El secreto peor guardado

 




Junio siempre ha sido mi mes favorito. Los vencejos apuran sus últimos vuelos en estas latitudes, los aromas de plantas como el romero o la madreselva alcanzan su apogeo, los días son largos y calurosos y las noches breves pero intensas. Durante la infancia, el mes de junio inauguraba la temporada de juegos estivales, los partidos al caer la tarde, los escarceos amorosos, protoeróticos, al filo de la medianoche. Junio era el comienzo de un largo verano en chanclas y bañador, en moto o bicicleta.

 

Junio era, al menos en los años pares, el mes de mundiales y eurocopas, el epílogo del Giro, la ACB y Roland Garros, el prólogo de Wimbledon y el Tour. Es decir, época de héroes inalcanzables, ídolos de tez ennegrecida y gotas de sudor que, desde la sien, descienden por los carrillos hasta acabar mezcladas con el polvo o el asfalto.

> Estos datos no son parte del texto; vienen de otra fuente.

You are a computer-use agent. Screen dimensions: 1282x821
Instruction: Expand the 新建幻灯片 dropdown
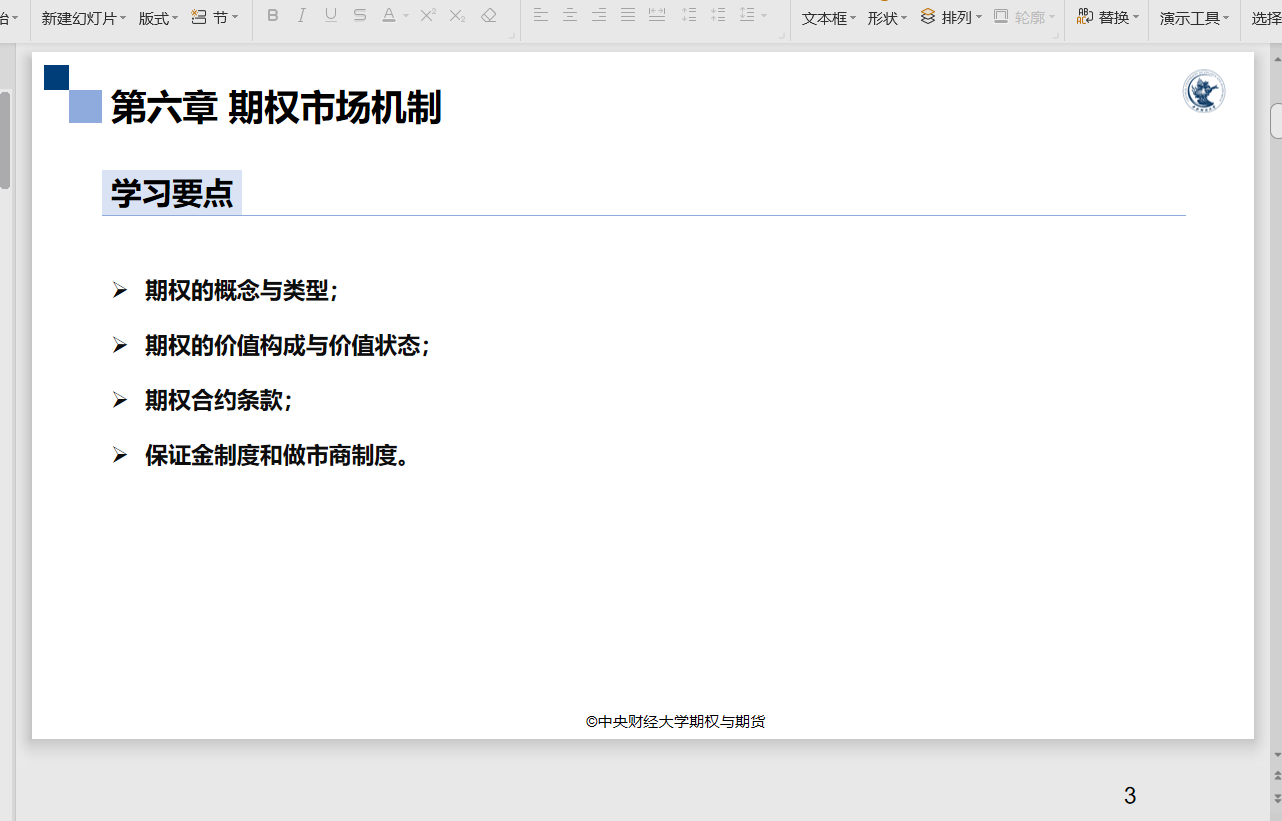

Junio encendía la imaginación de quienes ensayábamos burdas imitaciones de Baggio, Edberg o Indurain en los parques del barrio.

 

Hablo en pasado. No de los vencejos y los olores, tampoco de las circunstancias meteorológicas estacionales. Sí del deporte, claro, aunque los calendarios, más allá de las circunstancias pandémicas, se repitan con estudiada cadencia, convocándonos al ejercicio ritual del sacrificio, de la contemplación extasiada de los hombres en el ejercicio agonístico, de la guerra en las modernas trincheras. Cerrado por mundiales, se leía en la puerta de Eduardo Galeano, cuando llegaba tal acontecimiento.

 

Hablo en pasado porque la emoción ya no es la misma. Uno crece, claro, y humaniza, por la vía de la comprensión, lo que le rodea, empezando por la divinidad de sus progenitores. Uno estudia y analiza, escruta y valora, piensa y contempla desde todos los puntos de vista la realidad hasta acabar amoldándola a unos esquemas mucho más primarios, que son los que nos ponen cachondos y nos alinean, irracionalmente, del lado de una bandera, un escudo o una idea. Los argumentarios relacionados con el deporte se han sofisticado tanto como los de los políticos, tanto como se ha domesticado la emoción, sujeta a cuestiones tan triviales como el lucro o la necesidad.

 

Y entonces perdimos junio. No el recuerdo de aquellos junios, ni de aquellos veranos, pero sí los junios de emoción inenarrable, de alegría anticipatoria por todas las promesas que anunciaban los sonidos y los olores de aquel mes en el que nos pasábamos la vida mirando fútbol, tenis o ciclismo, recreando las imágenes en la cama, justo antes de dormir. La culpa la tuvimos nosotros, que le contamos el secreto a los adultos, que compartimos la información, el contenido del baúl, la fórmula de la emoción incontenible.

 

Ignorábamos que la utilizarían para transformar la batalla en un campo de batalla, la emoción en un escenario para la emoción, el deporte en un espectáculo, los sueños en una pesadilla con forma de casa de apuestas y tertulias infumables; junio en una sucursal del Banco Hispano Americano.